Estimating brain age using EEG and AI
Researchers at Drexel University (PA, US) have pioneered an AI-based method that uses electroencephalogram (EEG) scans to estimate an individual’s “brain age,” potentially revolutionizing how we screen for and address age-related neurological conditions such as dementia and Parkinson’s disease.
The team, led by John Kounios from Drexel, developed this AI technique by adapting principles commonly used in machine learning from MRI to EEG data. Machine learning algorithms, traditionally trained on MRI brain images to identify age-predictive features, were taught to perform similar estimations using EEG scans. This innovation could make regular and early screening for degenerative brain diseases more widely accessible.
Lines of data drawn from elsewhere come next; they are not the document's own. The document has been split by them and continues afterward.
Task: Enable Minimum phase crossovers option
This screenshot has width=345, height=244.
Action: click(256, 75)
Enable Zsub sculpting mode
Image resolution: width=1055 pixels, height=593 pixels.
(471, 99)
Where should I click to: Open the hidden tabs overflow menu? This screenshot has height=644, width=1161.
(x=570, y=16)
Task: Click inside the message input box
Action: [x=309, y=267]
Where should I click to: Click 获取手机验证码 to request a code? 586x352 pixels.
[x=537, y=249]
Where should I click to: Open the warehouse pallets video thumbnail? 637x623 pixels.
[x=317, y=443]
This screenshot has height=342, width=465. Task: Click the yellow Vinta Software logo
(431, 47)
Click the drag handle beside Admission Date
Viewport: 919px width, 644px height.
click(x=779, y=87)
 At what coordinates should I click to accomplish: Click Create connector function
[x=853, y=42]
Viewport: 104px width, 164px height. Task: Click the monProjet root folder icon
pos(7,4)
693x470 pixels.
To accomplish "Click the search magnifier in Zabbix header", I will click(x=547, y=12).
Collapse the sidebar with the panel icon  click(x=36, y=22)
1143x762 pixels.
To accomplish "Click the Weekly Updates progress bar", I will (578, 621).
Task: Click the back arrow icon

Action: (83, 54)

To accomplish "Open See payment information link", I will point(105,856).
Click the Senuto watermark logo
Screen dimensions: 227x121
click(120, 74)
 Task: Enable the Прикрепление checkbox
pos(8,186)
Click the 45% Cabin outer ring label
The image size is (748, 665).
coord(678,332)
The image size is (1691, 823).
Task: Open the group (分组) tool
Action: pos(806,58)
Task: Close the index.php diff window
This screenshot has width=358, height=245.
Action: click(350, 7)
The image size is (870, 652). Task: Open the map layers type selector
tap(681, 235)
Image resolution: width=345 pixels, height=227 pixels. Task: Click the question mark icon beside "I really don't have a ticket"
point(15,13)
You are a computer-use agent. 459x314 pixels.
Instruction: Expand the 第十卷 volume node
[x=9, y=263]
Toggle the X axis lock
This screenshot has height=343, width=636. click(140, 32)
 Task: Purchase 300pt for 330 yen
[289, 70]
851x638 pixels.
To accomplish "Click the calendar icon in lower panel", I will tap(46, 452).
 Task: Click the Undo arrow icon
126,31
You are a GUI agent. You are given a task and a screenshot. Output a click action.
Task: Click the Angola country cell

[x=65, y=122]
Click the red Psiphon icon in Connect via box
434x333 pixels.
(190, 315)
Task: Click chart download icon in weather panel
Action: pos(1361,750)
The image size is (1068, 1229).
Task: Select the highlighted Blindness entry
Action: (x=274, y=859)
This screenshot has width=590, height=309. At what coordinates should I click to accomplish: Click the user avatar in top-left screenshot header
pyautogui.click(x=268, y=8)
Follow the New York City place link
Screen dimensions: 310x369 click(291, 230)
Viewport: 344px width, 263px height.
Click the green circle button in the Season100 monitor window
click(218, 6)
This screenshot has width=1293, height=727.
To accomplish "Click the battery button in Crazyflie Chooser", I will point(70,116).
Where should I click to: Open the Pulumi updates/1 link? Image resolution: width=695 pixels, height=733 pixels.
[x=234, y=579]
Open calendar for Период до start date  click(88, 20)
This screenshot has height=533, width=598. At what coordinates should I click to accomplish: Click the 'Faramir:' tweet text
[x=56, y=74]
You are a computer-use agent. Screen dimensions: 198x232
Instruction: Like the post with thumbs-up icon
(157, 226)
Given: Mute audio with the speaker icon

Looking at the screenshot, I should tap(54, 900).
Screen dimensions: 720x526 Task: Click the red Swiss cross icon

Kounios explained the process by drawing an analogy to guessing a person’s age based on their appearance. “Just as one might estimate age by physical signs like grey hair or wrinkles, our AI model learns from EEG patterns to predict brain age,” he said. This method allows for the identification of a “brain-age gap,” where discrepancies between a person’s biological age and their brain age could indicate early signs of cognitive decline.
EEG’s provide a less invasive and more cost-effective approach compared to MRI. Instead of undergoing expensive and cumbersome scans, patients can wear an EEG headset for a few minutes to get their brain age estimated. This accessibility could facilitate frequent screenings, not just in medical settings but potentially at home, making it possible to monitor brain health over time and assess the impact of lifestyle changes or medical treatments on brain aging.
The implications of this technology extend beyond clinical applications. As Kounios noted, “This can be used as a relatively inexpensive way to screen large numbers of people for vulnerability to age-related diseases. And because of its low cost, a person can be screened at regular intervals to check for changes over time.” This regular monitoring could help in evaluating the effectiveness of medications and other interventions aimed at slowing or reversing the effects of brain aging.
Drexel University has taken a significant step towards commercializing this technology by licensing it to Canadian healthcare company DiagnaMed Holdings, which plans to integrate it into a new digital health platform. This move could lead to broader implementation and accessibility of brain-age estimation, with potential impacts for healthcare practices and outcomes.